# Work required
Write the records out once more, exactly as they appear below.

*** Opening Study material ***

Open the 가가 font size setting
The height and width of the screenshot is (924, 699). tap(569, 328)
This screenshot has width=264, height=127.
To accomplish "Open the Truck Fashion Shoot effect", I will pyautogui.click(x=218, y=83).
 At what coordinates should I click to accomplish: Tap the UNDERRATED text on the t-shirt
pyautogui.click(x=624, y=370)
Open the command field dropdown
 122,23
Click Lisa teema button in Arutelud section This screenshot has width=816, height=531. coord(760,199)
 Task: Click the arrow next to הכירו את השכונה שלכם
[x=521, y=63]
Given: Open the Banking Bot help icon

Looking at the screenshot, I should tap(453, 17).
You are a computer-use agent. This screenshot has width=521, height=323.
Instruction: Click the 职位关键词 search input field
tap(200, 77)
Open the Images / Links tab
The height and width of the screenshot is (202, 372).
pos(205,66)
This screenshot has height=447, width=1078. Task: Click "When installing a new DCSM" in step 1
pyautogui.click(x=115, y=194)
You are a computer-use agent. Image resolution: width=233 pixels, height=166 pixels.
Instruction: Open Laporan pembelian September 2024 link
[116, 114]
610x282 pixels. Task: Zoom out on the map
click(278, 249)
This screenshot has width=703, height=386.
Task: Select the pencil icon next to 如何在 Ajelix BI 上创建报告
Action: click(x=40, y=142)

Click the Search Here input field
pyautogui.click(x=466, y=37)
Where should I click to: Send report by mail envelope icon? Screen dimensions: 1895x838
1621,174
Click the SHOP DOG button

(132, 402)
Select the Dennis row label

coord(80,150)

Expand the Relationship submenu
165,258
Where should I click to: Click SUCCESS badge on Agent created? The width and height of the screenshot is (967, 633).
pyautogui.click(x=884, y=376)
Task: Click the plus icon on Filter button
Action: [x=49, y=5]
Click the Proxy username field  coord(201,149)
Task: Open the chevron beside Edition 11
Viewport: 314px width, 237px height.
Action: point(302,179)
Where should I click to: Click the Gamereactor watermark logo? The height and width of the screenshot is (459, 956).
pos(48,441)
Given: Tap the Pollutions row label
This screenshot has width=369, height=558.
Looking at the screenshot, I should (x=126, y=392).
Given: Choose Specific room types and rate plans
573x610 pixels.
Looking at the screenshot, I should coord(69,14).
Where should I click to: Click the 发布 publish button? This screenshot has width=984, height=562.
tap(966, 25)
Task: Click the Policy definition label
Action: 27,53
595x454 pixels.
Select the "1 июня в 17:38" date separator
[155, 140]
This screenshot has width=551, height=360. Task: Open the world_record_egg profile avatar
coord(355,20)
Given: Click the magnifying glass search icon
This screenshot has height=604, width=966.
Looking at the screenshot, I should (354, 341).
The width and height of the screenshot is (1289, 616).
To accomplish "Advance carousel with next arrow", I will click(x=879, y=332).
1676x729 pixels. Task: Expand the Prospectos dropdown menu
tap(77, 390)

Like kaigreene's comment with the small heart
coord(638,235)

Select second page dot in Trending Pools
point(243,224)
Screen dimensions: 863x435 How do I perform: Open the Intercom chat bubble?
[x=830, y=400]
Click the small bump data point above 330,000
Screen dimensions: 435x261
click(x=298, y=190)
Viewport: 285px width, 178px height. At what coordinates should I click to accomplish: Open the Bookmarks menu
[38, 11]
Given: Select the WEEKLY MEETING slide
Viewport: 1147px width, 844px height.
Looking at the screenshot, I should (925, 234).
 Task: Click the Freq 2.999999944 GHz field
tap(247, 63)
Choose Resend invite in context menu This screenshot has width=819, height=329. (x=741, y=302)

*** Closing Study material ***

# Solved exercise
Open the 가가 font size setting
The height and width of the screenshot is (924, 699). tap(569, 328)
This screenshot has width=264, height=127.
To accomplish "Open the Truck Fashion Shoot effect", I will pyautogui.click(x=218, y=83).
 At what coordinates should I click to accomplish: Tap the UNDERRATED text on the t-shirt
pyautogui.click(x=624, y=370)
Open the command field dropdown
 122,23
Click Lisa teema button in Arutelud section This screenshot has width=816, height=531. coord(760,199)
 Task: Click the arrow next to הכירו את השכונה שלכם
[x=521, y=63]
Given: Open the Banking Bot help icon

Looking at the screenshot, I should tap(453, 17).
You are a computer-use agent. This screenshot has width=521, height=323.
Instruction: Click the 职位关键词 search input field
tap(200, 77)
Open the Images / Links tab
The height and width of the screenshot is (202, 372).
pos(205,66)
This screenshot has height=447, width=1078. Task: Click "When installing a new DCSM" in step 1
pyautogui.click(x=115, y=194)
You are a computer-use agent. Image resolution: width=233 pixels, height=166 pixels.
Instruction: Open Laporan pembelian September 2024 link
[116, 114]
610x282 pixels. Task: Zoom out on the map
click(278, 249)
This screenshot has width=703, height=386.
Task: Select the pencil icon next to 如何在 Ajelix BI 上创建报告
Action: click(x=40, y=142)

Click the Search Here input field
pyautogui.click(x=466, y=37)
Where should I click to: Send report by mail envelope icon? Screen dimensions: 1895x838
1621,174
Click the SHOP DOG button

(132, 402)
Select the Dennis row label

coord(80,150)

Expand the Relationship submenu
165,258
Where should I click to: Click SUCCESS badge on Agent created? The width and height of the screenshot is (967, 633).
pyautogui.click(x=884, y=376)
Task: Click the plus icon on Filter button
Action: [x=49, y=5]
Click the Proxy username field  coord(201,149)
Task: Open the chevron beside Edition 11
Viewport: 314px width, 237px height.
Action: point(302,179)
Where should I click to: Click the Gamereactor watermark logo? The height and width of the screenshot is (459, 956).
pos(48,441)
Given: Tap the Pollutions row label
This screenshot has width=369, height=558.
Looking at the screenshot, I should (x=126, y=392).
Given: Choose Specific room types and rate plans
573x610 pixels.
Looking at the screenshot, I should coord(69,14).
Where should I click to: Click the 发布 publish button? This screenshot has width=984, height=562.
tap(966, 25)
Task: Click the Policy definition label
Action: 27,53
595x454 pixels.
Select the "1 июня в 17:38" date separator
[155, 140]
This screenshot has width=551, height=360. Task: Open the world_record_egg profile avatar
coord(355,20)
Given: Click the magnifying glass search icon
This screenshot has height=604, width=966.
Looking at the screenshot, I should (354, 341).
The width and height of the screenshot is (1289, 616).
To accomplish "Advance carousel with next arrow", I will click(x=879, y=332).
1676x729 pixels. Task: Expand the Prospectos dropdown menu
tap(77, 390)

Like kaigreene's comment with the small heart
coord(638,235)

Select second page dot in Trending Pools
point(243,224)
Screen dimensions: 863x435 How do I perform: Open the Intercom chat bubble?
[x=830, y=400]
Click the small bump data point above 330,000
Screen dimensions: 435x261
click(x=298, y=190)
Viewport: 285px width, 178px height. At what coordinates should I click to accomplish: Open the Bookmarks menu
[38, 11]
Given: Select the WEEKLY MEETING slide
Viewport: 1147px width, 844px height.
Looking at the screenshot, I should (925, 234).
 Task: Click the Freq 2.999999944 GHz field
tap(247, 63)
Choose Resend invite in context menu This screenshot has width=819, height=329. (x=741, y=302)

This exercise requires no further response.